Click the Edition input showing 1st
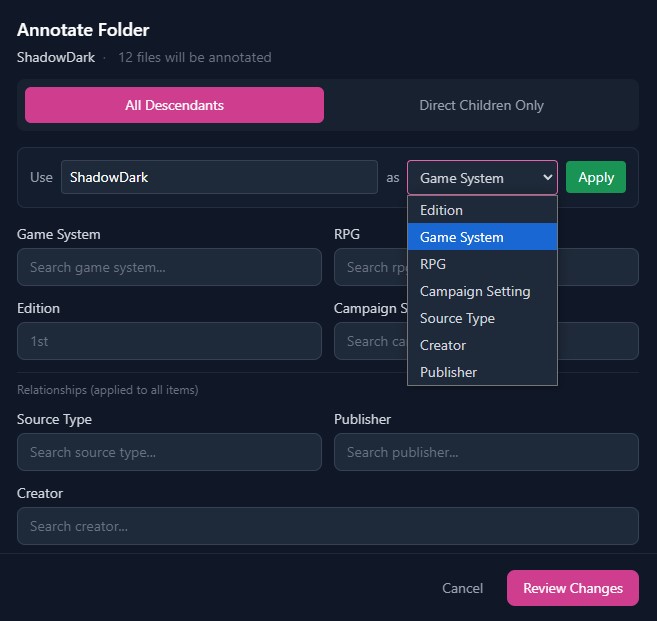Image resolution: width=657 pixels, height=621 pixels. coord(169,341)
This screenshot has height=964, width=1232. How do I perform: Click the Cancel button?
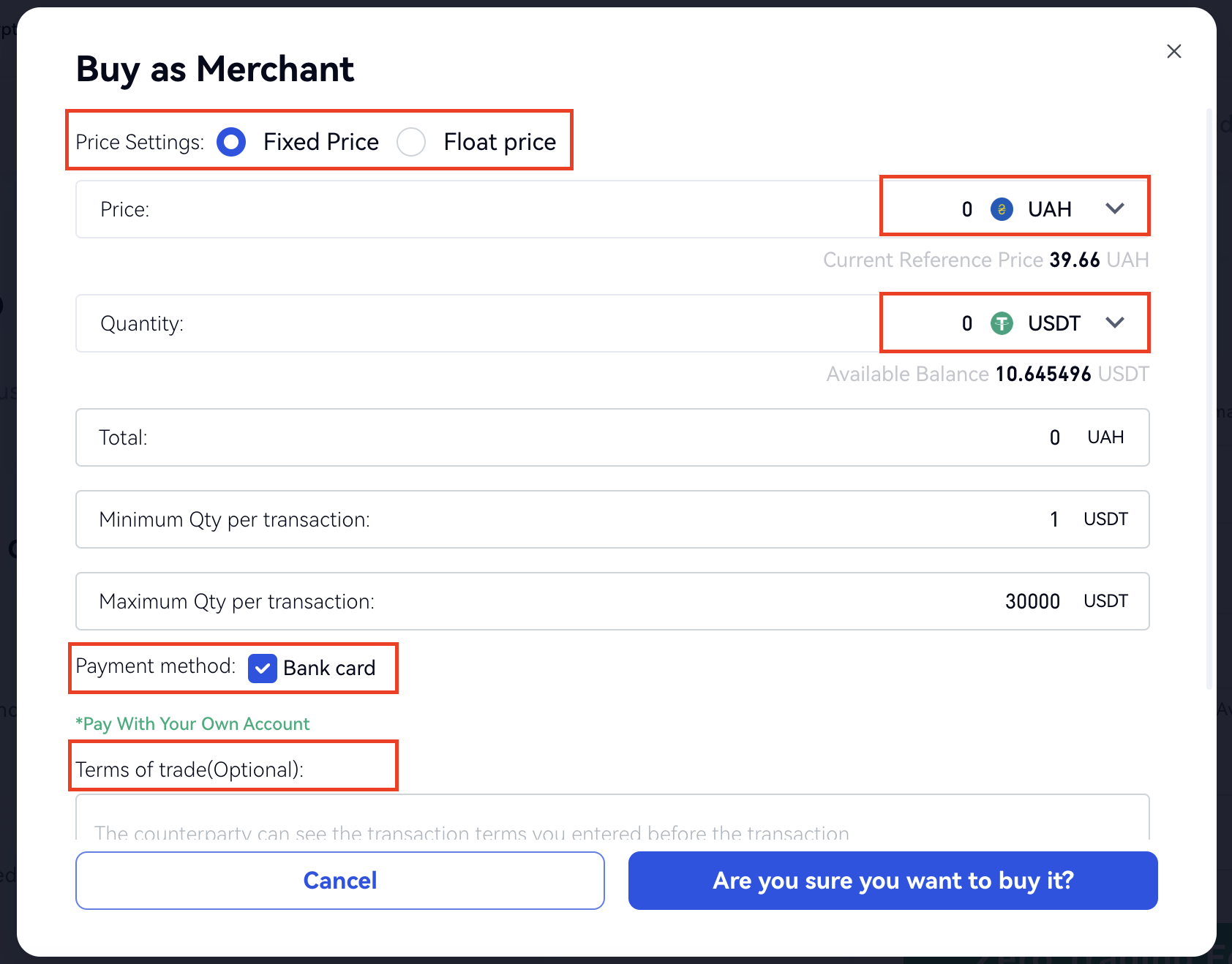pyautogui.click(x=339, y=880)
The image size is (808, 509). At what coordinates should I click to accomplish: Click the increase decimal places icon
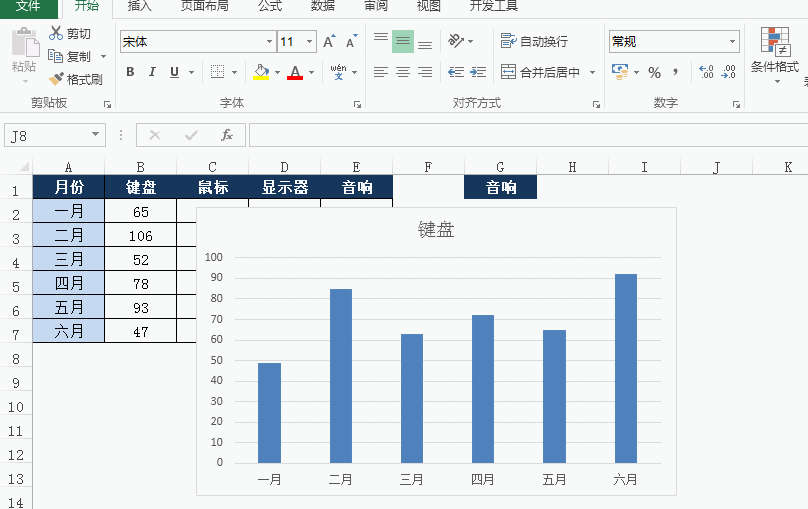(x=706, y=72)
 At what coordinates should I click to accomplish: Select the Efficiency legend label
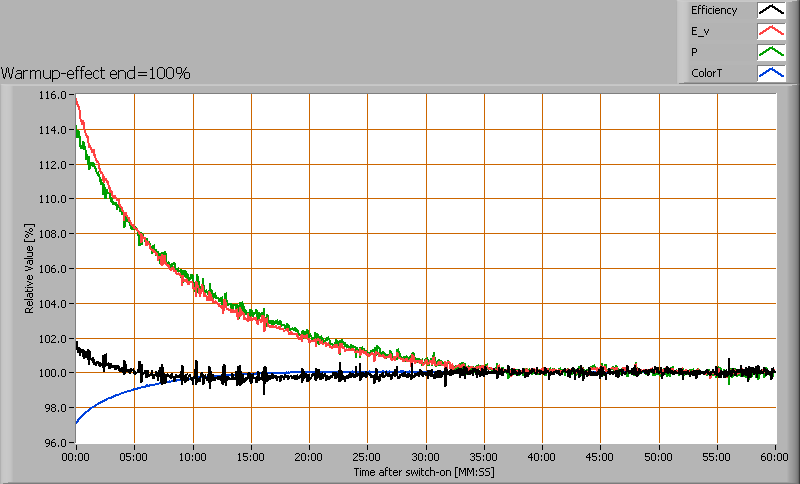coord(713,11)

--- Description of the task ---
All lines from the one containing "The image size" to the last line of the records above, both included, need to be repeated word for word; omit the pictures.

--- Written solution ---
The image size is (808, 509). At what coordinates should I click to accomplish: Click the increase decimal places icon
(x=706, y=72)
 At what coordinates should I click to accomplish: Select the Efficiency legend label
coord(713,11)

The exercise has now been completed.